# Rahmengröße Trek



## Leny2015 (15. Februar 2016)

Hallo Mädels,

Gibt es hier jemanden der einen dieser zwei Bikes fährt?

http://www.fahrrad-xxl.de/trek-fuel-ex-7-27-5-x0017707

http://www.fahrrad-xxl.de/trek-superfly-fs-8-x0015704

Ich bin mir unsicher was die Rahmengröße angeht. Ich bin 167 cm groß und habe eine SL von 81 cm.

Meint ihr, dass das 17,5 er passend ist? Bei Trek gibt es ja die Angabe der virtualen und actualen Rahmengröße. Was hat es damit auf sich?

Oder wäre ein 15,5 Rad besser? 

Danke euch und LG


----------



## mtbbee (15. Februar 2016)

Bei Trek habe ich immer 15,5" - egal ob Ex9 (hatte damals das 26")  - TopFul 26" oder jetzt Remedy 27,5 - allerdings bin ich 166 groß mit SL 77 - daher weiss ich nicht so recht, obs Trek überhaupt das richtige Rad ist: relativ kurzes OR ... ich könnte mir vorstellen, das 17,5 " die bessere Variante sein könnte, wenns unbedingt ein Trek sein muss. Da Du zw. beiden schwankst, wäre eine Testfahrt fast unabdingbar, Internet Empfehlungen sind so eine Sache ..


----------



## MTB-News.de




----------



## Leny2015 (15. Februar 2016)

Danke für die Rückmeldung. Leider habe ich hier keine Möglichkeit die Räder zu testen :-( vielleicht finde ich noch einen Händler der sie hat in der richtigen Größe...


----------



## Bettina (15. Februar 2016)

mtbbee schrieb:


> Internet Empfehlungen sind so eine Sache ..


Wo soll ich unterschreiben?
Habe ganz ähnliche Maße wie mtbbee, etwas größer und etwas mehr SL . Habe ein Trek Fully in 17,5 das ich OK finde, aber nicht für echten Geländeeinsatz verwende.

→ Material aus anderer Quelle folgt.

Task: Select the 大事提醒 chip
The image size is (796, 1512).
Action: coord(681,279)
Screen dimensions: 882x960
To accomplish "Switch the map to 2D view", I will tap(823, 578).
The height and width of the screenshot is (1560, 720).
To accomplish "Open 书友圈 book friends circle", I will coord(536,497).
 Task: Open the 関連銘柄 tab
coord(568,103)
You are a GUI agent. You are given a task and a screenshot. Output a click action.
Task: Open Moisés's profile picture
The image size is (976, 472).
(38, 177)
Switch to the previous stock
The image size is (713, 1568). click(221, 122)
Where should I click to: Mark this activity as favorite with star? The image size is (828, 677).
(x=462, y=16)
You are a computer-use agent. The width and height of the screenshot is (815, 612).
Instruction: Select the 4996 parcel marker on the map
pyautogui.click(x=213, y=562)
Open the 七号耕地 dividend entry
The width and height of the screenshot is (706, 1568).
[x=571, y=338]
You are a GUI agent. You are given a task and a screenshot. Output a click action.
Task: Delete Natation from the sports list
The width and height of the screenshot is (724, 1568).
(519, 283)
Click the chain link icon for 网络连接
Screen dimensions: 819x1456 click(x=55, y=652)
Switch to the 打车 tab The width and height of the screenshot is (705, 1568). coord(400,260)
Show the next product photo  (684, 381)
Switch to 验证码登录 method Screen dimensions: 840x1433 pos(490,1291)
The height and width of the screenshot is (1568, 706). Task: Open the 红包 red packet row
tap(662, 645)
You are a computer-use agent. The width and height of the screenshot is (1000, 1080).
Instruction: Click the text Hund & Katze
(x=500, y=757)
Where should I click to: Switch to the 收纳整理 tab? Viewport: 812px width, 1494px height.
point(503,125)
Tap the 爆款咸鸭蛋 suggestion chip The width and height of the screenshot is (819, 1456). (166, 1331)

Auf verschiedenen Trek in 15,5" habe ich gesessen und die sind mir zu kompakt/zu kurz.


----------



## Aninaj (16. Februar 2016)

Ich glaube das hängt ein wenig davon ab, was du damit fahren möchtest...


----------



## Leny2015 (16. Februar 2016)

Habe mich heute beraten lassen. Nachdem 2 Märkte mir einfach nur das verkaufen wollten, was sie gerade da hatten, heute endlich einer, der mich wirklich gut beraten hat. Alles ausgemessen und am Bike eingestellt und mich nicht direkt zum Kauf gedrängt.

Trek in 17,5 fällt raus. Ist von der Rahmenhöhe zu hoch. Und auch etwas zu lang.
In 15,5 hatte er leider kein Bike da.

Grundsätzlich hat er mir eher zu einer Frauen Geometrie geraten. Da ich recht lange Beine und einen kurzen Oberkörper habe.

Gefahren bin ich das Speci Rumor in M und 27,5. auf dem habe ich mich super wohl gefühlt.
Dann noch eins, ich glaube von Kona in 29. war auch gut, wiegt aber fast 14 kg während das Speci nur 12,4 wiegt.

Glaube das wird es auch werden. Liegt leider etwas über Budget, aber ich glaube einfach, dass ich beim blindkauf auf die Nase fallen werde.

Außerdem finde ich es nicht fair sich im Fachhandel so ausführlich beraten zu lassen um mit dem Wissen dann im Internet zu kaufen.

Aber Speci gibt es ja eh kaum günstiger.

Muss jetzt nur überlegen ob 27,5 oder gleiches Modell in 29.


----------



## Aninaj (16. Februar 2016)

Wie gesagt, hängt ein wenig davon ab, was du fahren willst...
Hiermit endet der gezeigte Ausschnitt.